Ainda assim, leitoras (es), o quadro é pior. Isso porque mesmo em redes de ensino mais estruturadas, como muitas redes municipais no Brasil afora, os supervisores têm pouca ou nenhuma formação em Educação Inclusiva, pois pouco se estuda nos currículos de Pedagogia sobre deficiências motoras, intelectuais, múltiplas deficiências, nem sobre síndromes, surdez, cegueira, imaturidades cognitivas, o espectro autista é visto de forma sucinta. Não se estuda características, sintomas, nem a Fisiologia do Sistema Nervoso, efeitos de medicações e tantas informações e conhecimentos que geram domínio da situação e saberes essenciais para que um profissional os profissionais venham a montar estratégias de atendimento adequado e aulas que de fato produzam saberes.
Pode ser pior? Pode.

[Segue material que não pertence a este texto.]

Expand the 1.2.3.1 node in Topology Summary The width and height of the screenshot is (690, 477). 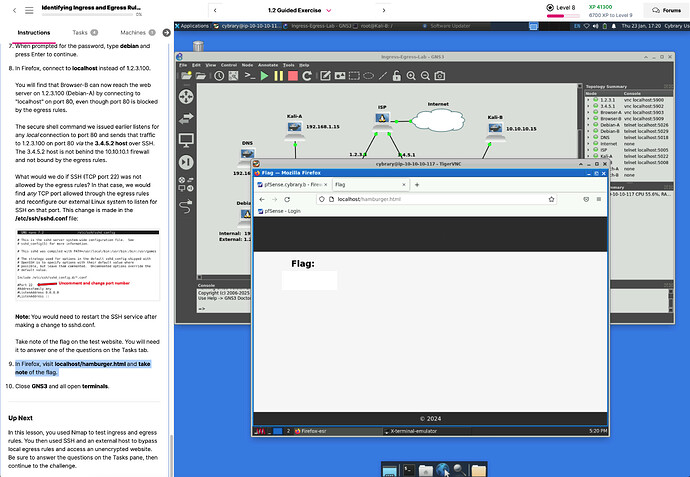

E é! Raras escolas da Rede Pública contam com psicopedagogos e a formação destes profissionais ainda é incipiente no país. Raras as escolas públicas que contam com psicólogos escolares e, quando estão na escola, a estrutura é precária, sem material de trabalho e sequer sala possuem.

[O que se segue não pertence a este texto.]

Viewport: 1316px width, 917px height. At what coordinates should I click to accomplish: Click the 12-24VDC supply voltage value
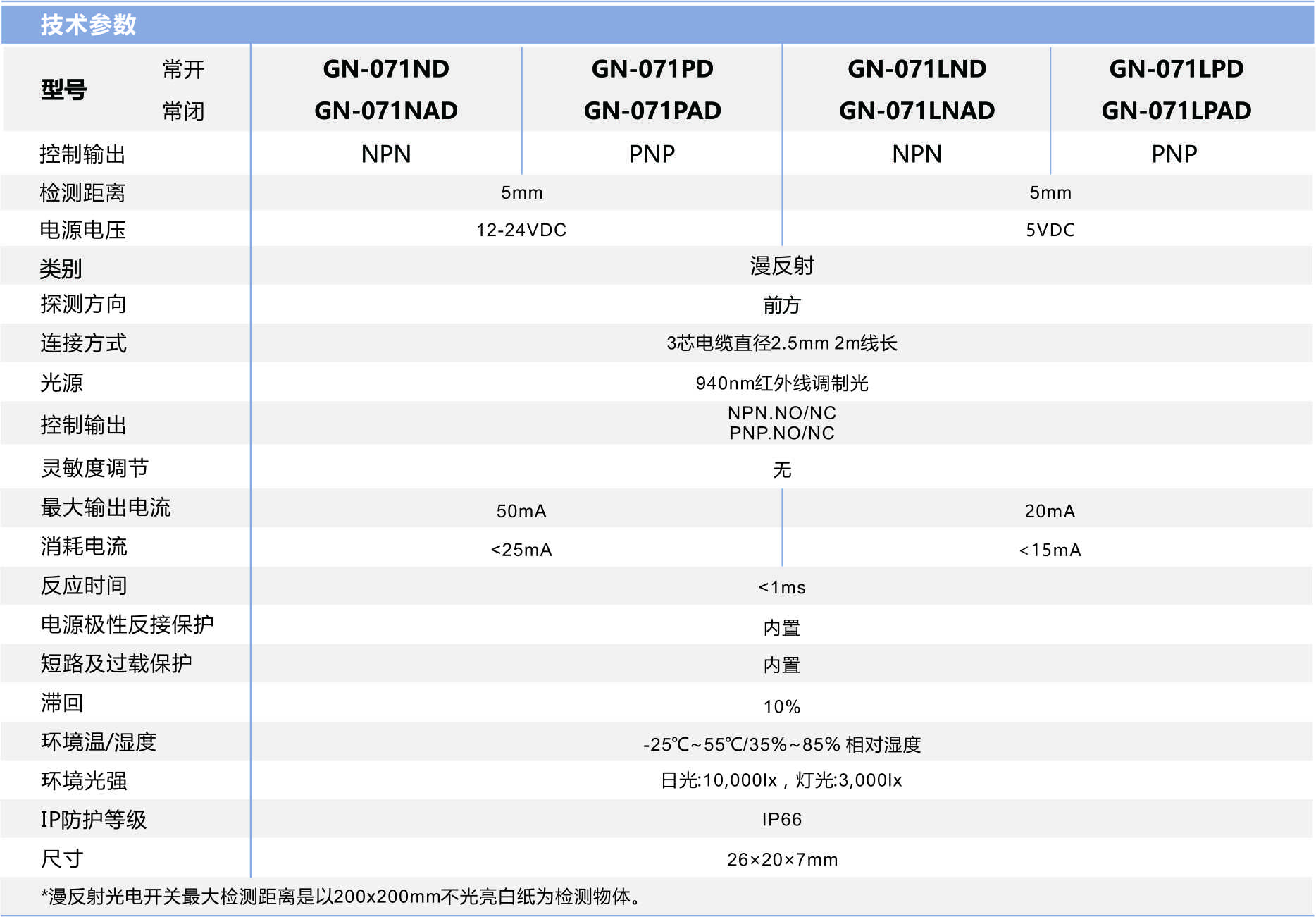tap(521, 230)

Outra mazela tem a ver com as salas de AEE. Dá para contar nos dedos da mão as cidades que possuem atendimento para crianças com deficiência onde as pedagogas sejam formadas em educação Especial ou recebam, de fato, treinamento e capacitação para poderem atender os diversos quadros de alunos com as mais diversas deficiência. Sem contar que as cidades do interior alegam não terem estrutura e verba para manterem salas assim, contrariando decisões do MEC, do Ministério Público e sem o mínimo de bom senso e interesse. Quando tem pedagogas, falta estrutura para atender e bem educar. Assim como os cuidadores e cuidadoras, em quase 100% das cidades, quando existem e cedidas pelas Secretarias de Educação, não possuem formação superior específica ou são apadrinhadas políticas, que ficam na sala de AEE como cabide pelo apoio ao vereador amigo do prefeito.
As faculdades de licenciatura, como Letras, Matemática, Geografia ou Biologia também não possuem a disciplina de Educação nas Deficiências, Transtornos da Aprendizagem ou Síndromes. Até mesmo o TDA-H, a dislexia são desconhecidos dos futuros professores, que sabem apenas o que a imprensa divulga.
Lembro que a rede Particular (15% dos alunos do país), em geral, apresenta os mesmos problemas. Portanto, o que fazer? Qual a solução? Eu penso que o primeiro passo é investir em treinamento, atualização e qualificação dos profissionais que já atendem e que o MEC venha a exigir que os cursos de licenciatura ofereçam as disciplinas que capacitem o entendimento do universo das pessoas com deficiência e transtornos de aprendizagem.
Não há outro caminho, a não ser exigir formação e capacitação! É oferecer cursos de qualidade, oficinas, workshops com especialistas diversos, de renome, acesso a leituras. Os pais e os profissionais devem se unir para que cobrarem dos políticos ligados à Educação, que raramente sabem o mínimo da área, para lembrar que os deficientes existem e que Educação Inclusiva não é jogar ou deixar a criança na sala de aula. É oferecer ensino e formação ou ao menos a devida socialização aos mais comprometidos. É preparar todos os profissionais e os alunos também para conviverem com as diferenças, a ter por base o respeito, a solidariedade e a colaboração. Porque, na verdade, os alunos com deficiência é que chegaram para nos ensinar a abrir mentes e corações à diversidade, à vida, ao amor.